═════ DATA EXTRACT

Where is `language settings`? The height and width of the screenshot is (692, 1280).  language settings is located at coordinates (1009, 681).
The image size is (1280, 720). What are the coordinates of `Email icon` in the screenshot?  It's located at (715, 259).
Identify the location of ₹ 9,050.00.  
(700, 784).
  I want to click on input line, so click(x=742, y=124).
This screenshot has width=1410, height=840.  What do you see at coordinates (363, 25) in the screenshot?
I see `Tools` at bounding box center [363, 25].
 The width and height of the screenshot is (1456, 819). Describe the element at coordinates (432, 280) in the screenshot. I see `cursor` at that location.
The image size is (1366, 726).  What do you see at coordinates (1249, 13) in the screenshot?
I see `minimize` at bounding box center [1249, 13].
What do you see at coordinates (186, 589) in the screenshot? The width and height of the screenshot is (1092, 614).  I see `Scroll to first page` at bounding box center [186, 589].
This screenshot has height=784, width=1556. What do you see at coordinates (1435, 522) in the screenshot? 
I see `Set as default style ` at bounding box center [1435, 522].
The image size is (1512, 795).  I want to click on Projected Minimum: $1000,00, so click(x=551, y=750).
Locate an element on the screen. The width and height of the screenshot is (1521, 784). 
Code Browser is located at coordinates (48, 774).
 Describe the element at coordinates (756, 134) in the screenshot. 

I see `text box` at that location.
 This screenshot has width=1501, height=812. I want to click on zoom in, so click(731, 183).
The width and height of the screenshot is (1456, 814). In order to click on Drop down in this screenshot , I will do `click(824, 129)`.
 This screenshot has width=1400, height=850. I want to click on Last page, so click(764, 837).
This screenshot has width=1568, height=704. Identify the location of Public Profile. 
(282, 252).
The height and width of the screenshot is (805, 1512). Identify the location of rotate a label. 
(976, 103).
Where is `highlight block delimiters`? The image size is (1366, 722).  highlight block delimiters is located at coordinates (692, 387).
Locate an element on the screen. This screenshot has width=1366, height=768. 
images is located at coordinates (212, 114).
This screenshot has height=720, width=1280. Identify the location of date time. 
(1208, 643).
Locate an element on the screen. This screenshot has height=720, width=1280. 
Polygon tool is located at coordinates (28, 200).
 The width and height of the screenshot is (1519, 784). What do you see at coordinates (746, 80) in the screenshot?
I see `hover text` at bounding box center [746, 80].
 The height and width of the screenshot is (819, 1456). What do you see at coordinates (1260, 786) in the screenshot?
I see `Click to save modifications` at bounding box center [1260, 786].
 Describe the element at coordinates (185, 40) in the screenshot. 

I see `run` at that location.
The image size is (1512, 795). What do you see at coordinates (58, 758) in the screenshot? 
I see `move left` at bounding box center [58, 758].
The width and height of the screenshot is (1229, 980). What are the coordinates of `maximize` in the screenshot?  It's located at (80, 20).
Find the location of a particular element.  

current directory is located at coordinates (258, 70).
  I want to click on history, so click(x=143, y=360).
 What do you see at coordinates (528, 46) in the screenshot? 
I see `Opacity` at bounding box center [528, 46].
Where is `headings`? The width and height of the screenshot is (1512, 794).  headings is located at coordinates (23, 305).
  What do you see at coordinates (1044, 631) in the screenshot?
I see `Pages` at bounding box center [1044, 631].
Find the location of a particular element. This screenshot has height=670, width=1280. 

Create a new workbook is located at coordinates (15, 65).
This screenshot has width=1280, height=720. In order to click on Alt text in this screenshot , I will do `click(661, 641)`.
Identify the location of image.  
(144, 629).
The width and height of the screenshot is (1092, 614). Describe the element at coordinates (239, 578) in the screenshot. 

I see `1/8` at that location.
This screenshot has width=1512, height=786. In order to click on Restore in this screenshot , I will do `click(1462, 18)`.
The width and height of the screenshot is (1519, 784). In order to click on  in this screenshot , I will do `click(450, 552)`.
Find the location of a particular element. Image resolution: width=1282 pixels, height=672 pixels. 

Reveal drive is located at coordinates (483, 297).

══════════

> PROBLEM STATEMENT:
Reproduce the stretch from the line containing "This screenshot has height=720, width=1280. Identify" through the line containing "(1208, 643).", requests included, and offset every coordinate in the answers by adding 11.

> SOLUTION TO THIS PROBLEM:
This screenshot has height=720, width=1280. Identify the location of date time. 
(1219, 654).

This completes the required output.